Effects of cytokine-induced kill cell (CIK) and IL-2 on the secretion of thyroxine by thyroid papillary carcinoma
- VernacularTitle:CIK和IL-2对人甲状腺癌细胞甲状腺激素分泌功能影响的实验研究
- Author:
Jianpeng CHEN
;
Rongcheng LUO
;
Xuemei DING
- Publication Type:Journal Article
- Keywords:
thyroid neoplasms;
cells culture;
triiodothyronine;
thyroxine
- From:
Medical Journal of Chinese People's Liberation Army
1983;0(05):-
- CountryChina
- Language:Chinese
-
Abstract:
Objective To investigate the therapeutic mechanisms for differentiated thyroid cancer by using CIK and IL-2, to find out the better adjunctive clinical therapies for thyroid cancer patients after operation, and to evaluate the effects of cytokine-induced kill cell (CIK) and IL-2 on the secretion of thyroxine by thyroid papillary carcinoma. Methods The samples of thyroid papillary carcinoma were taken from the excised tissues of patient with thyroid cancer, and then dispersed with collagenase and trypsin for culturing. The carcinoma cells were then seeded in 24-well cell culture plates at 37℃, 5% CO2 and 95% humidity for 3 days.
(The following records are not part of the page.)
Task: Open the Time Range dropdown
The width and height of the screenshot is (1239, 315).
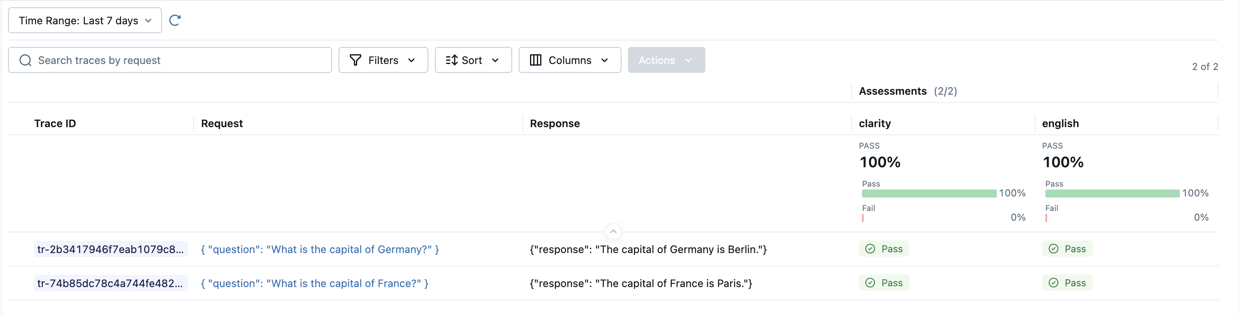Action: [x=85, y=20]
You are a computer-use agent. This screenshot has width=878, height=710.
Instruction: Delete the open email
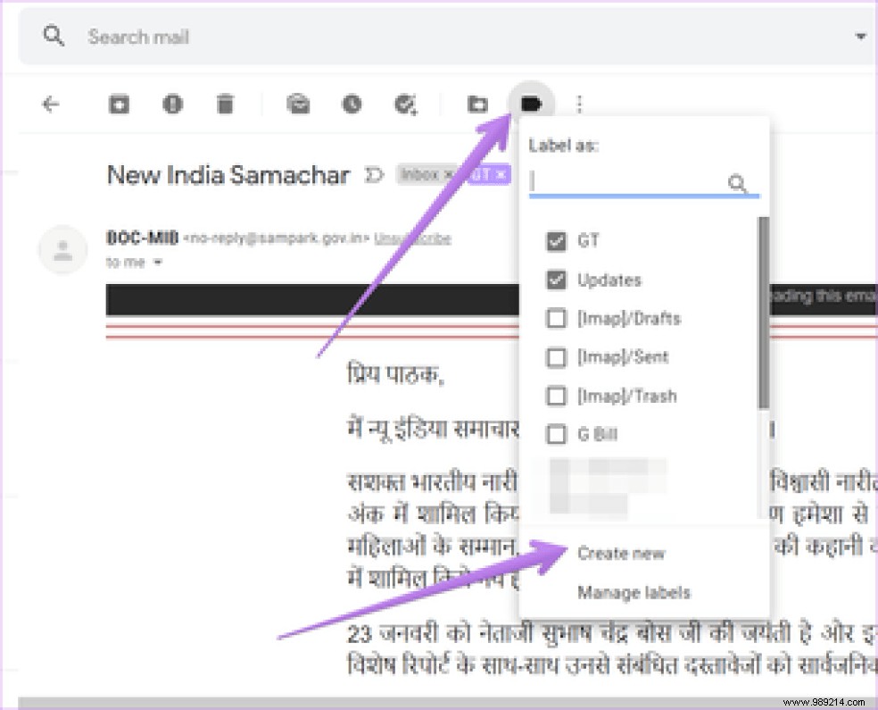coord(225,104)
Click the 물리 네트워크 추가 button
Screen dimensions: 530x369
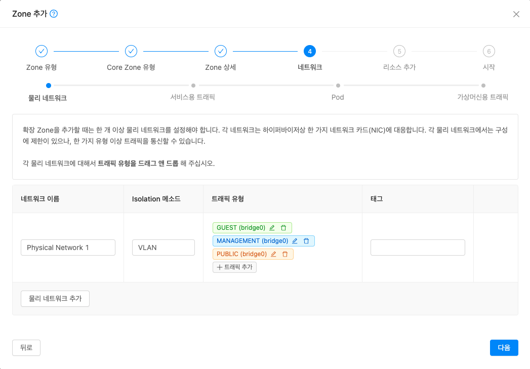(55, 299)
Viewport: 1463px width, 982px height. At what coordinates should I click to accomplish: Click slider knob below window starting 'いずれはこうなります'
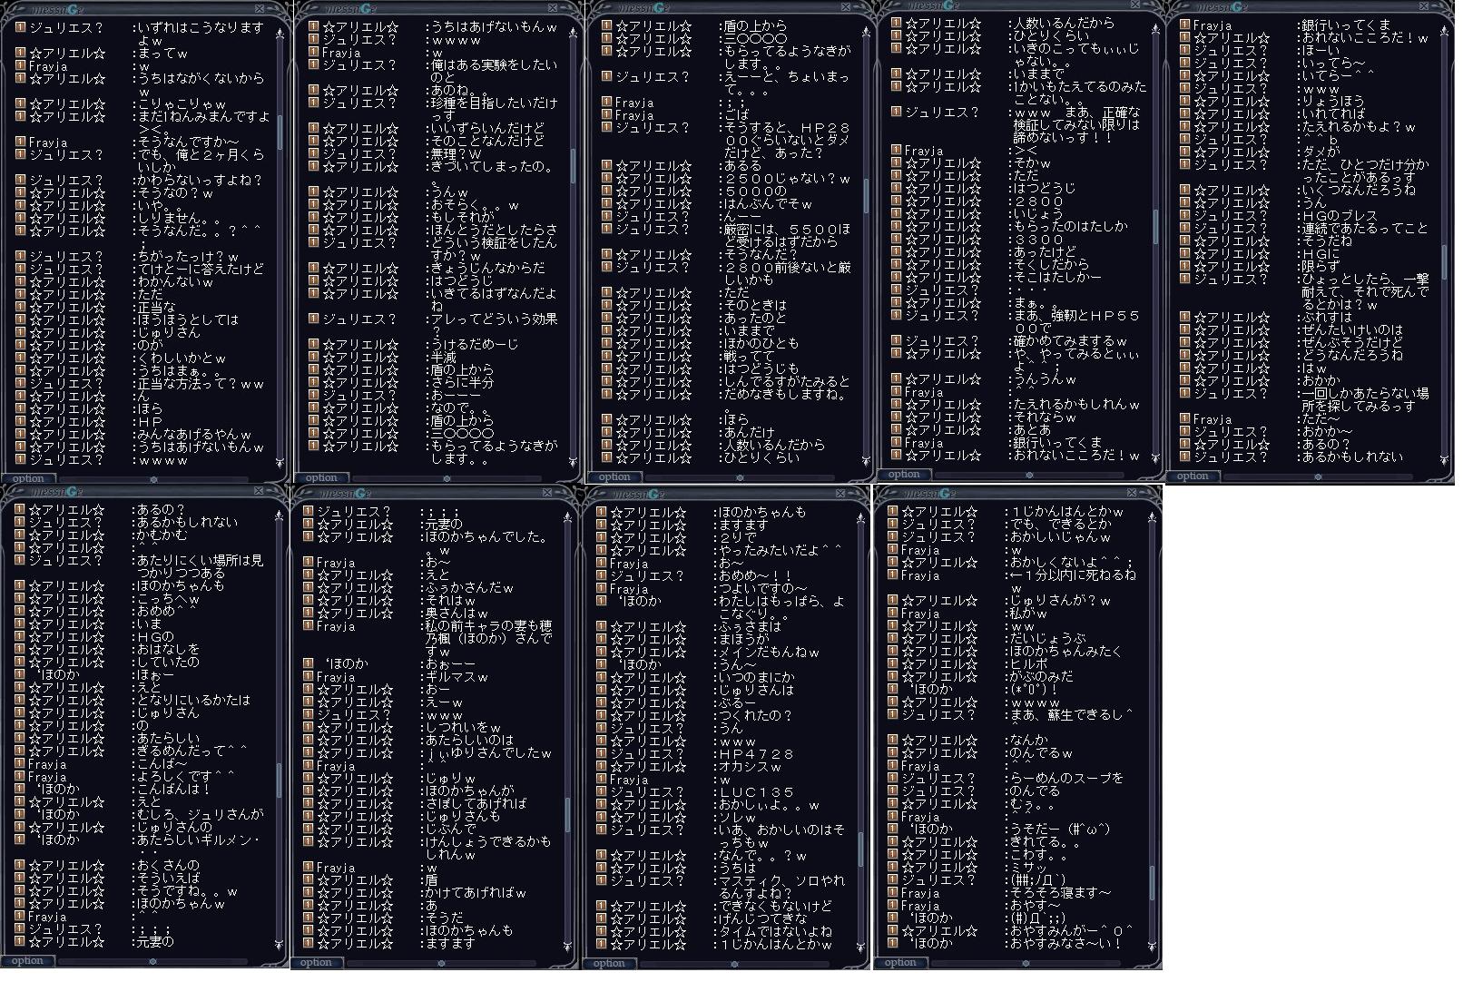tap(153, 478)
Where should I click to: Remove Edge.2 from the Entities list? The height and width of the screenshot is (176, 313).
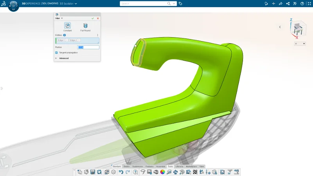point(79,40)
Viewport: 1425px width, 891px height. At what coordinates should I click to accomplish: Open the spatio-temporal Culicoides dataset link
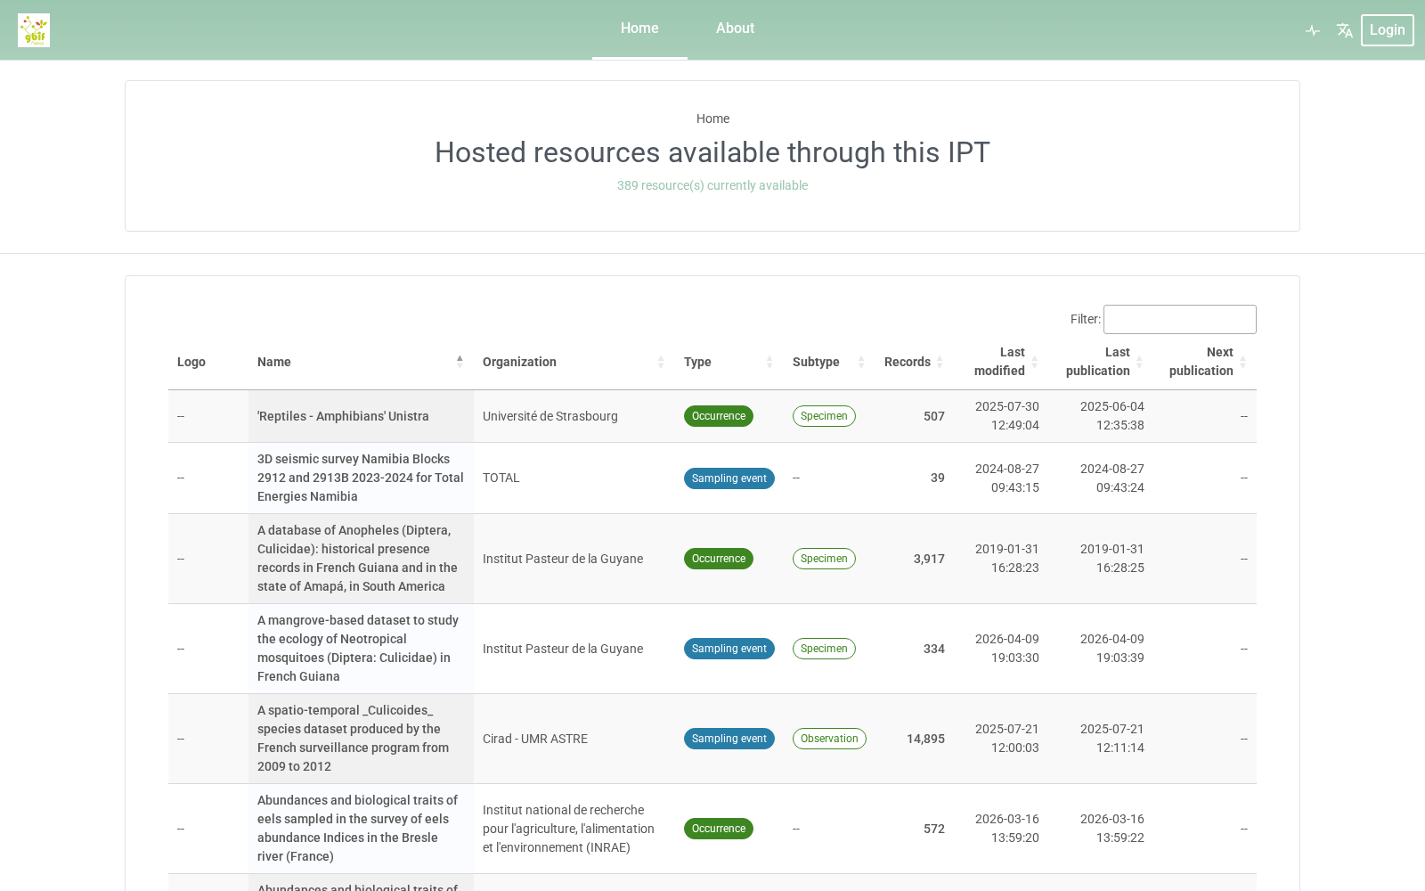point(353,739)
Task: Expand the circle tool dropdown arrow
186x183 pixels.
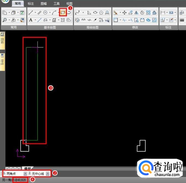Action: (x=50, y=13)
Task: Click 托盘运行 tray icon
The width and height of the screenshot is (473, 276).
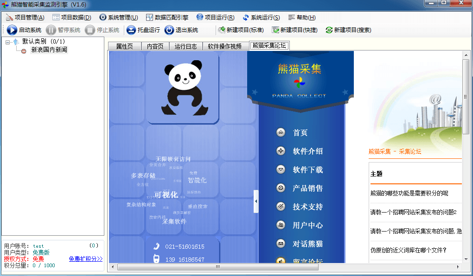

At the fourth day, the cells in the wells were separately stimulated four times with different dosage of CIK and IL-2, and the stimulation lasted for 72 hours each time. 12 days later, the solution of T3, T4 was detected with radio-immunity kits, TSH was detected with immuno-radiation kits, and the cell proliferation was detected with mono-nuclear cell direct cytotoxicity assay. Results The thyroid cancer cells did not respond to IL-2 in median and low concentrations, but responded to IL-2 in a higher concentration which may depress the secretary function of thyroid cancer cells. IL-2 of high concentrations can obviously decrease the hormone secretion, such as Thyroxine and Thyrotropin, of papillary carcinoma, and improve the CIK's ability of killing cancer. CIK can kill the cancer cells only when companied with IL-2. Conclusion IL-2 of high concentrations can't inhibit the proliferation of thyroid cancer cells, but can depress the secretary function of thyroid cancer cells, which is different from the killing mechanism of CIK.